Identification of Annexin A2 as a key mTOR target to induce roller coaster pattern of autophagy fluctuation in stress

Abstract

Autophagy can either be cytoprotective or promote cell death in a context-dependent manner in response to stress. How autophagy leads to autophagy dependent cell death requires further clarification. In this study, we document a nonlinear roller coaster form of autophagy oscillation when cells are subjected to different stress conditions. Serum starvation induces an initial primary autophagic peak at 6 h, that helps to replenish cells with de novo fluxed nutrients, but protracted stress lead to a secondary autophagic peak around 48 h. Time kinetic studies indicate that the primary autophagic peak is reversible, whereas the secondary autophagic peak is irreversible and leads to cell death. Key players involved in different stages of autophagy including initiation, elongation and degradation during this oscillatory sequence were identified. A similar molecular pattern was intensified under apoptosis-deficient conditions. mTOR was the central molecule regulating this autophagic activity, and upon knockdown a steady increase of autophagy without any non-linear fluctuation was evident.
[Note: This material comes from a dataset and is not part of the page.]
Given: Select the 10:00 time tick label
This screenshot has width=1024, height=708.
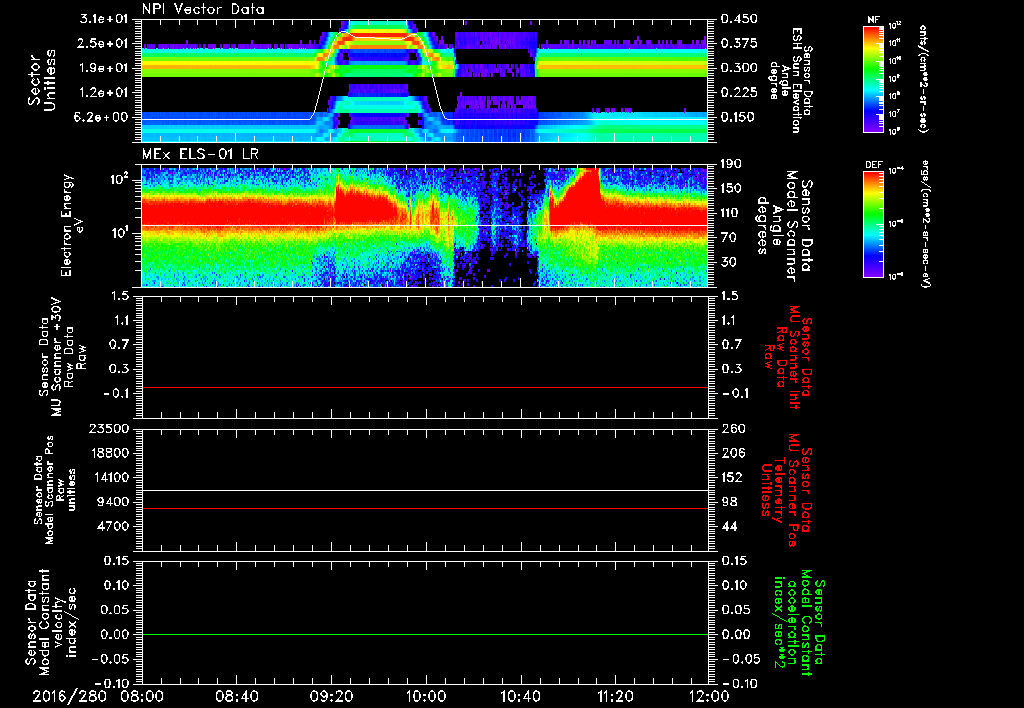Looking at the screenshot, I should click(x=425, y=695).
An unbiased proteome screening approach was employed to identify the autophagy molecules potentially regulating these autophagic peaks. Our proteomics analysis has identified Annexin A2 as a stress-induced protein to implicate in autophagy fluctuation and its deficiency reduced autophagy. Moreover, we report that mTOR in its phosphorylated condition interacts with Annexin A2 to induce autophagy fluctuation by altering its cellular localization. The work highlights the molecular mechanism of a mTOR-dependent roller coaster fluctuation of autophagy and autophagy dependent cell death during prolong stress.